**Exercise objective**
Extract the material from its first line through the line containing "Action: pyautogui.click(x=45, y=407)", both ends included, and reproduce those lines without any change.
__________________________________________________
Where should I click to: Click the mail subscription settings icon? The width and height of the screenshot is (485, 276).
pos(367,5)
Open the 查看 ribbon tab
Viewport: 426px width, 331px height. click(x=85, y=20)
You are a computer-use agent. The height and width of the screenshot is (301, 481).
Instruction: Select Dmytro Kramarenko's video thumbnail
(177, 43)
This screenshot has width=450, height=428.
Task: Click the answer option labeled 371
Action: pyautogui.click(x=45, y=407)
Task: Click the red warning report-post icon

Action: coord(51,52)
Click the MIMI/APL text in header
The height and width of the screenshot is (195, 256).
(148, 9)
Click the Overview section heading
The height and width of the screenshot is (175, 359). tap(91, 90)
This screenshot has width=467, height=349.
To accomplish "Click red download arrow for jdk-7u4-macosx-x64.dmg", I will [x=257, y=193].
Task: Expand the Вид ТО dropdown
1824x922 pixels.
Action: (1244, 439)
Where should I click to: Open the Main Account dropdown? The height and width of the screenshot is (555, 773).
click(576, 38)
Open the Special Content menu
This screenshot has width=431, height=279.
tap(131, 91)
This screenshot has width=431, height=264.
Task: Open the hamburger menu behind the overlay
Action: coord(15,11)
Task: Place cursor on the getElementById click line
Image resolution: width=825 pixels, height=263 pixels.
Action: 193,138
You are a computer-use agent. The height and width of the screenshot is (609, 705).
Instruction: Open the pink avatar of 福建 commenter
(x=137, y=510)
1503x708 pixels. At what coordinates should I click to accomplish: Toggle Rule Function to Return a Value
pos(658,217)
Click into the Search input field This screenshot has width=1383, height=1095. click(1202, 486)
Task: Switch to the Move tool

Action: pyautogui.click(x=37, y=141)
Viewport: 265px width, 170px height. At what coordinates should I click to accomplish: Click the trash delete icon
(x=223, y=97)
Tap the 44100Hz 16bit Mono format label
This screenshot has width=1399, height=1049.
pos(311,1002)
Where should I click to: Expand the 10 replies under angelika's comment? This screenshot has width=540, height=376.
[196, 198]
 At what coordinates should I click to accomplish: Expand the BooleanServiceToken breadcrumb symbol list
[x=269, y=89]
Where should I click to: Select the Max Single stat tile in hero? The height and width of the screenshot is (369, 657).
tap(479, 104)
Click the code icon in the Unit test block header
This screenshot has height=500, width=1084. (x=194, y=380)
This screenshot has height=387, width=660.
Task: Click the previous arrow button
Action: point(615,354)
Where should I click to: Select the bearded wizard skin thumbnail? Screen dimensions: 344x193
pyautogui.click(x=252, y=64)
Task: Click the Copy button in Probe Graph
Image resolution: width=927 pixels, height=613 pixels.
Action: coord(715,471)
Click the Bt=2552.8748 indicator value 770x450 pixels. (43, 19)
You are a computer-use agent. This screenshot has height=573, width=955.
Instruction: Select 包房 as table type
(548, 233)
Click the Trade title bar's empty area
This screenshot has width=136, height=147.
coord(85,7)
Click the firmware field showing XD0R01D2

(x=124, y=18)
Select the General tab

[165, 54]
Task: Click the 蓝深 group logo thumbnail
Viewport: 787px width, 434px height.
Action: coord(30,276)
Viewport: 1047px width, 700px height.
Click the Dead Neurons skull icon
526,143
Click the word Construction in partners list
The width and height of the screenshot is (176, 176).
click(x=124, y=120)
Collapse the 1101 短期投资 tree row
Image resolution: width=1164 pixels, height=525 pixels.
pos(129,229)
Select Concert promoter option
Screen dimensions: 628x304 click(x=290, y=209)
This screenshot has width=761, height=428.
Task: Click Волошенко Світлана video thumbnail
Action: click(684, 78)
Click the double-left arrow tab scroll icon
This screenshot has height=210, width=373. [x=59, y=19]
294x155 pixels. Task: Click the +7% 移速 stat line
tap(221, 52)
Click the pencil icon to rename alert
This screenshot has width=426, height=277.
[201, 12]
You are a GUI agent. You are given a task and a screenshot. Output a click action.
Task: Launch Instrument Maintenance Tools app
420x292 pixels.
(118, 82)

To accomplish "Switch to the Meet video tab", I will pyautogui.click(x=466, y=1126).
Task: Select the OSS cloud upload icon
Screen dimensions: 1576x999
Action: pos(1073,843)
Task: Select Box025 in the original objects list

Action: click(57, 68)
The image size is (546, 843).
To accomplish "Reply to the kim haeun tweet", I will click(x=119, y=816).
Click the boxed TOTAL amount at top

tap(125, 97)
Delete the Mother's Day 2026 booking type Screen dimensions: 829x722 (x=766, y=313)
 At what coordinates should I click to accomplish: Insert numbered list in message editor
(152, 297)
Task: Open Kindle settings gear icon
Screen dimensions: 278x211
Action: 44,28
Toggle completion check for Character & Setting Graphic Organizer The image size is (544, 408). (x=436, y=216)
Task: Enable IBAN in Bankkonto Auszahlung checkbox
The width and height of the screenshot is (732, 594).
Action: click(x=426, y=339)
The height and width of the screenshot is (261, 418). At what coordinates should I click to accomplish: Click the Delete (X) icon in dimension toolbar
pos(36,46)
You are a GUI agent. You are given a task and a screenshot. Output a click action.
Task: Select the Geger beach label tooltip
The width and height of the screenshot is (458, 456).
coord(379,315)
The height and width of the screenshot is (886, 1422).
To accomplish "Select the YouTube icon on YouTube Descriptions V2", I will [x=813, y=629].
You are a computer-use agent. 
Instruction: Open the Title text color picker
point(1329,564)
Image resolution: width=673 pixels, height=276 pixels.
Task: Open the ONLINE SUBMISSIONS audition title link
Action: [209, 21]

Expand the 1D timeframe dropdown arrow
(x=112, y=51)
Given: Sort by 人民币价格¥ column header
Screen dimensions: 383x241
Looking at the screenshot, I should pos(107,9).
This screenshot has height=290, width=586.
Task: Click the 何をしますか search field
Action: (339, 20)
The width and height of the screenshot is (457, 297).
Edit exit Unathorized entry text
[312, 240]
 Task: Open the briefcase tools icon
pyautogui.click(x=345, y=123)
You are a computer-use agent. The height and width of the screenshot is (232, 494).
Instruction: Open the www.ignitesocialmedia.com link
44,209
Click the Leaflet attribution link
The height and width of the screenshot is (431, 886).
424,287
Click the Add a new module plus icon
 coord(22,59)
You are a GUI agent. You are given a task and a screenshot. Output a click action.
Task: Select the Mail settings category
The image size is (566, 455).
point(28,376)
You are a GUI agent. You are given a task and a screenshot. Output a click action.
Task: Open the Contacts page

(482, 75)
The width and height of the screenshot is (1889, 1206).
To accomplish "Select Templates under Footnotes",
__________________________________________________
**Exercise answer**
Where should I click to: Click the mail subscription settings icon? The width and height of the screenshot is (485, 276).
pos(367,5)
Open the 查看 ribbon tab
Viewport: 426px width, 331px height. click(x=85, y=20)
You are a computer-use agent. The height and width of the screenshot is (301, 481).
Instruction: Select Dmytro Kramarenko's video thumbnail
(177, 43)
This screenshot has width=450, height=428.
Task: Click the answer option labeled 371
Action: pyautogui.click(x=45, y=407)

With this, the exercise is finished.